Tests are not inherently bad. It is quite possible to write test questions and answer choices most people would agree are fair measures of what a student has learned. But it costs money. And expertise.
I did not grow up wanting to be a testing expert, but it happened. After finishing my doctorate, I got a job with a big test development company in Massachusetts that produced teacher certification tests. They hired me because I was an eclectic type that seemed to know a little about a wide range of fields and enjoyed everything from philosophy to statistics.
It was impressed upon me from Day One that questions on these tests had to be absolutely flawless, so that they would stand up in a legal challenge to their validity. Teachers could be denied a livelihood on the basis of these tests.
Before a question (usually termed an “item”) could appear on a test, it was subjected to numerous reviews. Three or four editors would tweak and fine-tune the wording, and a copy editor would subject the item to various tests of factual and linguistic accuracy. Once items were deemed flawless, they were presented to experienced teachers for careful scrutiny and extensive discussion. As a result, many items were thrown out or revised.
When I moved to Georgia, I began work with the Department of Education and was given responsibility for implementing the then-new high school graduation tests. The department had contracted with a test development firm to write the test questions.
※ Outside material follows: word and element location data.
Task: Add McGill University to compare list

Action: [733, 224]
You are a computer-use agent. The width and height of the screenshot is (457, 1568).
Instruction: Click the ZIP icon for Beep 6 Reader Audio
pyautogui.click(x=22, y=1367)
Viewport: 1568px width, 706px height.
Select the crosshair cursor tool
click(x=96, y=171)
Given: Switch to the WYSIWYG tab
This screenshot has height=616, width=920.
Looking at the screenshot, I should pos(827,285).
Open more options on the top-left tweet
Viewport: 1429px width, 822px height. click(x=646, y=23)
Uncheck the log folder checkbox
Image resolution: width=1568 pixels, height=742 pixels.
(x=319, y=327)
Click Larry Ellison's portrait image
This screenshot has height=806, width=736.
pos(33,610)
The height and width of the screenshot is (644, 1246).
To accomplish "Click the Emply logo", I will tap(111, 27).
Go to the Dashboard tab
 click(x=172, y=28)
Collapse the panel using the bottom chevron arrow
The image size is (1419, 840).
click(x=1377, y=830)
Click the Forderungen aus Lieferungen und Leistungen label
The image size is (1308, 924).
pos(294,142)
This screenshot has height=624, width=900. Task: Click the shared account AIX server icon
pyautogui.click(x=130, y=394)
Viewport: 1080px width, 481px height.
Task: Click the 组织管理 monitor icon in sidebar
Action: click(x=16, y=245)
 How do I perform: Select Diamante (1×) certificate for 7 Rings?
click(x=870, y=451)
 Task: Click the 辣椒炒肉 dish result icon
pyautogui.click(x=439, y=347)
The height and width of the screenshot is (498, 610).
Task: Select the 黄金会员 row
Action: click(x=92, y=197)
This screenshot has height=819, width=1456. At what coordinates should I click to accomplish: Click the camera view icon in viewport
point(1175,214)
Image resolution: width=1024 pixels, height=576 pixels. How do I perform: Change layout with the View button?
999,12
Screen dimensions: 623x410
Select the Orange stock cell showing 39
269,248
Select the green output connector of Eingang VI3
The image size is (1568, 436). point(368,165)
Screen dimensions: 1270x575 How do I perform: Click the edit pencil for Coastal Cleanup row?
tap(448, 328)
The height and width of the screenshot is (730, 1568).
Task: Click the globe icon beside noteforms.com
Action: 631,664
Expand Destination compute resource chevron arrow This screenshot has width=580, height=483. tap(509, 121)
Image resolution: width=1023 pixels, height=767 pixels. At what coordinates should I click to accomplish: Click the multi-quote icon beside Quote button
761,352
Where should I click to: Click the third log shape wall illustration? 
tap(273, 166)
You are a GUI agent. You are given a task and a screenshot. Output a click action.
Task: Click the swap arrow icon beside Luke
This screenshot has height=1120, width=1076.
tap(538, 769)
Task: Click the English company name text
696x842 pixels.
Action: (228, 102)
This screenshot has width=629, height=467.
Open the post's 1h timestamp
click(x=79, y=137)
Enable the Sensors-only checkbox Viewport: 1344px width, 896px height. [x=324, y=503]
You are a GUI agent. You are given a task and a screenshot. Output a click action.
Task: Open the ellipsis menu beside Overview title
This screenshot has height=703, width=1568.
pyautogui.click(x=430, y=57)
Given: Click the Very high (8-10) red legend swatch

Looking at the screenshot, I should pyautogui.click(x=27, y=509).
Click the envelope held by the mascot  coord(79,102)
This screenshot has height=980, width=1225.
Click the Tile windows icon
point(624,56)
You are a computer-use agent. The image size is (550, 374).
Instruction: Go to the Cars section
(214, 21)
When the contractor submitted tests for approval, I was appalled. Items had all the flaws listed above. I would send items back for revision, but that rarely resulted in great improvement. It became clear to me that we were receiving first drafts, rather than carefully edited items.
My years of training for precision and clarity would not let me accept these items, so I spent hours editing them myself. My colleagues and my director were of the opinion that items could just be thrown into a pilot test, submitted to hapless tens of thousands of students across Georgia, and then checked for statistical results.
If the stats met established criteria, the item was a go. Not human readers, but psychometrics had the last word. To be sure, statistical validity is a necessary criterion, but it is by no means a sufficient one.
Most of the state-level standardized tests given to students these days are poorly constructed. Contractors don’t want to spend the money to develop carefully constructed items; bureaucrats are intimidated or enamored by the psychometrics and lack editorial and pedagogical sensitivity.
As a result, the tests are crude measures of learning and do not invite the respect of students or teachers. High-quality tests are possible, and sorely needed, but the higher-ups need to know and care enough to insist on them.